Jane smiled. "Lizzy, we are not very poor."
"No, but with father's estate entailed away from the female line, we have little but our charms to recommend us to any suitor. At least one of us shall have to marry very well, and since you're quite five times as pretty as the rest of us, I'm afraid that burden will fall on you."
Jane frowned, their eyes meeting in the mirror. "Lizzy, what good is my beauty. I'm almost three and twenty, and yet no man has proposed to me. Indeed, I do not even know where I’d meet a man who would be suitable to marry. We’ve met so very few men. And I’ve not..."
"Yes?"
"I’ve not fallen in love with any I’ve met. And, Lizzy, I would very much like to marry for love." She knit her pale brows together. "A marriage undertaken for convenience and for the sake of having a settled situation, one where the parties were never in love or soon fell out of it.... That cannot be agreeable."
"As we have proof daily." Elizabeth rolled her eyes. "But do not worry, Jane, you shall marry for love.... provided you take care to fall in love with a man of good fortune."
"And you?" Jane arched her brows.
"I..." Elizabeth stared at her reflection in the mirror. "I am determined that nothing but the deepest of loves shall entice me into matrimony."
Into the silence that followed, came Lydia's high, merry voice, "Lord, I'll dance with as many gentlemen as he brings with him."
Kitty's responding laughter echoed through the house.
“And since my prospects of meeting gent
lemen are about as good as yours, and I have a tendency to think badly of everyone I meet, the chances of that are absurdly low.” She grinned at Jane in the mirror, and her eyes danced with impish amusement, suddenly. “So, you see, I’m a lost cause.
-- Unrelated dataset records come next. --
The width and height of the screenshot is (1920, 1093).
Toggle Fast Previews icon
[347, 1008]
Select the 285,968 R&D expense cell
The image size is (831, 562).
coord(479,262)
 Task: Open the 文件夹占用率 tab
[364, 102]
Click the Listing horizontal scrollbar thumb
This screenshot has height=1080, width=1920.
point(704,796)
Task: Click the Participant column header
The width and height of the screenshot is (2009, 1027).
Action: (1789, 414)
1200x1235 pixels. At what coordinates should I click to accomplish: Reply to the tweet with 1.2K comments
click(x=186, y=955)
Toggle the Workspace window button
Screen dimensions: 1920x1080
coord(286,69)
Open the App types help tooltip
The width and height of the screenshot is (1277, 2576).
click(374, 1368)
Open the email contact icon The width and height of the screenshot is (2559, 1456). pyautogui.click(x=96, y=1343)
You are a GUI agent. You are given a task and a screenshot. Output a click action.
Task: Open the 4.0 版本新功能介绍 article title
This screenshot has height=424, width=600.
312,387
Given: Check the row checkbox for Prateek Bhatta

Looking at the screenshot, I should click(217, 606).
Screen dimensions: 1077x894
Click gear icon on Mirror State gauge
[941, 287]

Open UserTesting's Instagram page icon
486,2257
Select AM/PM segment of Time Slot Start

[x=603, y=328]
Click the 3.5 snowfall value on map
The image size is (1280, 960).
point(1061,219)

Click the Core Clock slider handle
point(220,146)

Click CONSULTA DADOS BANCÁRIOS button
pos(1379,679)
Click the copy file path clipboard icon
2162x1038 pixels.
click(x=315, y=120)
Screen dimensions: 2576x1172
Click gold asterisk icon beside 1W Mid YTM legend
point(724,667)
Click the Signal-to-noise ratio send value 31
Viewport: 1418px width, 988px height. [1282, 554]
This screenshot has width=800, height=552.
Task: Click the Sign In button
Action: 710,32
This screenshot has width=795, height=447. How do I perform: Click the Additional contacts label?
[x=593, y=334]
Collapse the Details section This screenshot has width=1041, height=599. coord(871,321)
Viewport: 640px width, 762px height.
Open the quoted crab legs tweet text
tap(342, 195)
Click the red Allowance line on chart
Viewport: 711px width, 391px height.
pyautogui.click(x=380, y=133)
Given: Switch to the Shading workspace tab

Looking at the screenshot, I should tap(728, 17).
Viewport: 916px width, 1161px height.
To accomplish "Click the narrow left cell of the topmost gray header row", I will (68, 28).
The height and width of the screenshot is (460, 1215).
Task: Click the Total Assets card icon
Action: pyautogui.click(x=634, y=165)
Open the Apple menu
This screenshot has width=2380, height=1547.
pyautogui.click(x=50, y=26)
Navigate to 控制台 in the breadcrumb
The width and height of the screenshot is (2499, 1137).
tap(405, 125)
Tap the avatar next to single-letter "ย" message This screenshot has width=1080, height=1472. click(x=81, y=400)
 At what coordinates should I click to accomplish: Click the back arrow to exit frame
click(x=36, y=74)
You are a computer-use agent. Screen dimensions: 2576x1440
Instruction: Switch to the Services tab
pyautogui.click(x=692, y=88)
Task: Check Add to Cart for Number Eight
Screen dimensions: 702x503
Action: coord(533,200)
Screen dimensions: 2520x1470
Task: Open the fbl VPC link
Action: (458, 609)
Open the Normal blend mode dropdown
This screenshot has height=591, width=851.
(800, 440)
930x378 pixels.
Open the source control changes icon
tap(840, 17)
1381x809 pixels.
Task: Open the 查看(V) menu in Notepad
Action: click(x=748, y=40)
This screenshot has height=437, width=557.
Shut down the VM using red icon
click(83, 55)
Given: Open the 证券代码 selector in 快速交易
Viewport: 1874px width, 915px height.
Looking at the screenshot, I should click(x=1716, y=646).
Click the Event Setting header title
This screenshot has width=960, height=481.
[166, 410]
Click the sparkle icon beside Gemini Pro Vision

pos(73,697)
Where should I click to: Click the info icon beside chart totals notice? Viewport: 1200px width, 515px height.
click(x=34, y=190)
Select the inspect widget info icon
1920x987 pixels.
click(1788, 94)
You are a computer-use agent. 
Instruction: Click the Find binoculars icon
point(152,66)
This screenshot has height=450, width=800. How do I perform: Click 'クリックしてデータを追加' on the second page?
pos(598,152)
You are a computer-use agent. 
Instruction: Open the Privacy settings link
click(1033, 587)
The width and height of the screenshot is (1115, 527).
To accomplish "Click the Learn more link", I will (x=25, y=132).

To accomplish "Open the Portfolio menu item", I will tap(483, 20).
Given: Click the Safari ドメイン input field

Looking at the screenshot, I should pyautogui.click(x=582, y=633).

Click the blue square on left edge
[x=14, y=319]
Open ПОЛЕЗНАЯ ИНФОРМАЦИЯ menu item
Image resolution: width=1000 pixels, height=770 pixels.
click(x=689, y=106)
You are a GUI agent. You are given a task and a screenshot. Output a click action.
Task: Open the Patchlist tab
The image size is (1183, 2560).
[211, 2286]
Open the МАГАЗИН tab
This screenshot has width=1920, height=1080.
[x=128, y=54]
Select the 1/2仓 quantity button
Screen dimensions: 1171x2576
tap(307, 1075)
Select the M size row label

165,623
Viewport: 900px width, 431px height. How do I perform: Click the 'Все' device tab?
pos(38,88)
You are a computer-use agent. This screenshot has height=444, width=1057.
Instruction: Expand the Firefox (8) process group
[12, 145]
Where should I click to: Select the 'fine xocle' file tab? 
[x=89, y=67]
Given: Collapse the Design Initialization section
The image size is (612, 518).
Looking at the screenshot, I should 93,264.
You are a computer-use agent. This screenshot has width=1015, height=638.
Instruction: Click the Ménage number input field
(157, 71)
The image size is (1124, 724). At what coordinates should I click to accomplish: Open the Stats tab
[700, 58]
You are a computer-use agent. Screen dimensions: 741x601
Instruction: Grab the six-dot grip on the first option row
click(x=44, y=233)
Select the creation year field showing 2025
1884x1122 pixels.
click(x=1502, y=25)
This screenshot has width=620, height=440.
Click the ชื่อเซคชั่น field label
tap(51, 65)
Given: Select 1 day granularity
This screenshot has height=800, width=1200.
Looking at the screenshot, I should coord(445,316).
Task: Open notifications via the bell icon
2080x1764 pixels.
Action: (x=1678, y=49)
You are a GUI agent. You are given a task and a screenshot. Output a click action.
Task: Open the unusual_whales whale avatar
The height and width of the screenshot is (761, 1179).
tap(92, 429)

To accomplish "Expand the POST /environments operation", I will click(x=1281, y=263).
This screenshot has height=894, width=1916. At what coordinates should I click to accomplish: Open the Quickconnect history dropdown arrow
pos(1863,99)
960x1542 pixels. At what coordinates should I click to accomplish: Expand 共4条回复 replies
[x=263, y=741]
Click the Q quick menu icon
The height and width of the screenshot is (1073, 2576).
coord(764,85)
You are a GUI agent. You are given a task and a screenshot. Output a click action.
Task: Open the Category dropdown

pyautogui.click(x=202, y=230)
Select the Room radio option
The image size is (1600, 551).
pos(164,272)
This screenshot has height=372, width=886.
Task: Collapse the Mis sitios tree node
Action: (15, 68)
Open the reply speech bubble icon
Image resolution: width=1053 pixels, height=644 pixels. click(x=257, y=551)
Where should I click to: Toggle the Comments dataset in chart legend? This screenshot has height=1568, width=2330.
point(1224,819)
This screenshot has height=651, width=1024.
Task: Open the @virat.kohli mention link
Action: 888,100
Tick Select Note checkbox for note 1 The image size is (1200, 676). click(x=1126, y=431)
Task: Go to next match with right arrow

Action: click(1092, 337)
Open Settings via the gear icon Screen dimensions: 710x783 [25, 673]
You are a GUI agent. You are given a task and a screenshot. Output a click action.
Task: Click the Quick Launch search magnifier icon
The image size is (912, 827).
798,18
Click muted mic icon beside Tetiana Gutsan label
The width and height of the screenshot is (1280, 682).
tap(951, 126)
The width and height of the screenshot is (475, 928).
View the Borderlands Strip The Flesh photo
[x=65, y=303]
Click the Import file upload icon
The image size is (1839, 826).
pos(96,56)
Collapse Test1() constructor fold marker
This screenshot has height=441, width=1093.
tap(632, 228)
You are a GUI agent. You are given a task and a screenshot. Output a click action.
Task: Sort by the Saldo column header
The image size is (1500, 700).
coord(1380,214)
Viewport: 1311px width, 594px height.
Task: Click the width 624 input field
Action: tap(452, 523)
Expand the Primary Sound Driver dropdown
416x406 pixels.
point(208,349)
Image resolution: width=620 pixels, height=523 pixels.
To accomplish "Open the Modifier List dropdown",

My only hope is that your husband, or Lydia’s, or Kitty’s or even Mary’s will be kind enough to take me in in my dotage, in return for my performing some small work of child minding and keeping my sister company.”
There was reproach in Jane’s eyes, but she didn’t voice it, and Elizabeth smiled reassuringly at her older sister. The fact was that what she’d said was the truth, and even kind, sweet Jane couldn’t deny it.
Assemble!
Mr. Bingley did grace the Meryton assembly with his presence. With him came his tall, silent friend, Mr. Darcy, his two exquisitely dressed sisters, Miss Bingley and Mrs. Hurst, his fashionable brother in law, Mr. Hurst, and Mr. Hurst's younger brother, Mr. Stephen Hurst, who was reading for the law at Cambridge.
And it wasn't long into the dancing, that it became apparent that Mr. Bingley preferred Kitty Bennet above all other girls. For though he danced the first one with Jane, he was visibly intimidated by Jane's dignified, stand-offish posture, made all the more imposing by the elaborate straw and gold brocade dress in which Jane's mother had chosen to attire her and which Jane had been too sweet to protest.
So, he danced the second one with Kitty Bennet who smiled a lot, and was light on her feet. And when, having bespoken Miss Kitty for the third dance, he realized that his friend Darcy was standing around in a stupid manner.
Mr. Bingley approached him, peremptorily. "Come on Darcy, you must dance. I must have you dance."
Mr. Darcy sighed, running his gaze over the sitting women in the room.
Mrs. Hurst and Miss Bingley were dancing, as were all the Bennet sisters, except the two eldest, whom Darcy decided must have been passed over because local men knew something to their discredit. Otherwise, surely, with their looks, someone would be dancing with them. Why, even the third sister, the plainest of the five, was dancing, with Mr. Stephen Hurst.